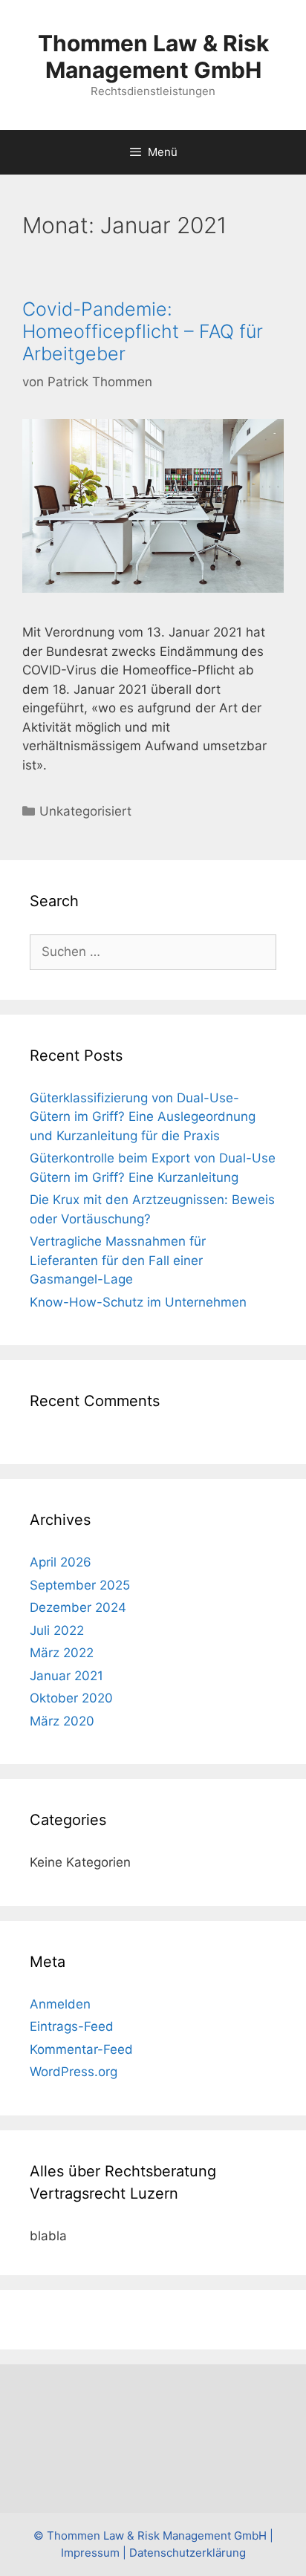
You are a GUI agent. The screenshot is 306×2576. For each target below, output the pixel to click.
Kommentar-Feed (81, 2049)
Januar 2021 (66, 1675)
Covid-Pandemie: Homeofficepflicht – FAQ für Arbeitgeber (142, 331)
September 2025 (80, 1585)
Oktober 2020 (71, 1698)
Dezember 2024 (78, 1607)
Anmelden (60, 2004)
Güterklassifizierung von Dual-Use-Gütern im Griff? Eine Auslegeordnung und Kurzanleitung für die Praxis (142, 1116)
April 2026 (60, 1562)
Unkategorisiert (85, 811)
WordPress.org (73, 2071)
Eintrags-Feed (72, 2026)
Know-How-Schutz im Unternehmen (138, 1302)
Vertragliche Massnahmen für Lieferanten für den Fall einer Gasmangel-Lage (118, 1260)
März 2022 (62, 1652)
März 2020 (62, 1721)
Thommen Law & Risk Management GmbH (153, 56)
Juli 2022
◆ ◆ ◆
* _Your task_
Reproduce exactly the lines of the records above from the one with "Covid-Pandemie: Homeofficepflicht –" to the one with "Know-How-Schutz im Unternehmen (138, 1302)", both included, and leave out everything else.

* _Response_
Covid-Pandemie: Homeofficepflicht – FAQ für Arbeitgeber (142, 331)
September 2025 (80, 1585)
Oktober 2020 (71, 1698)
Dezember 2024 (78, 1607)
Anmelden (60, 2004)
Güterklassifizierung von Dual-Use-Gütern im Griff? Eine Auslegeordnung und Kurzanleitung für die Praxis (142, 1116)
April 2026 (60, 1562)
Unkategorisiert (85, 811)
WordPress.org (73, 2071)
Eintrags-Feed (72, 2026)
Know-How-Schutz im Unternehmen (138, 1302)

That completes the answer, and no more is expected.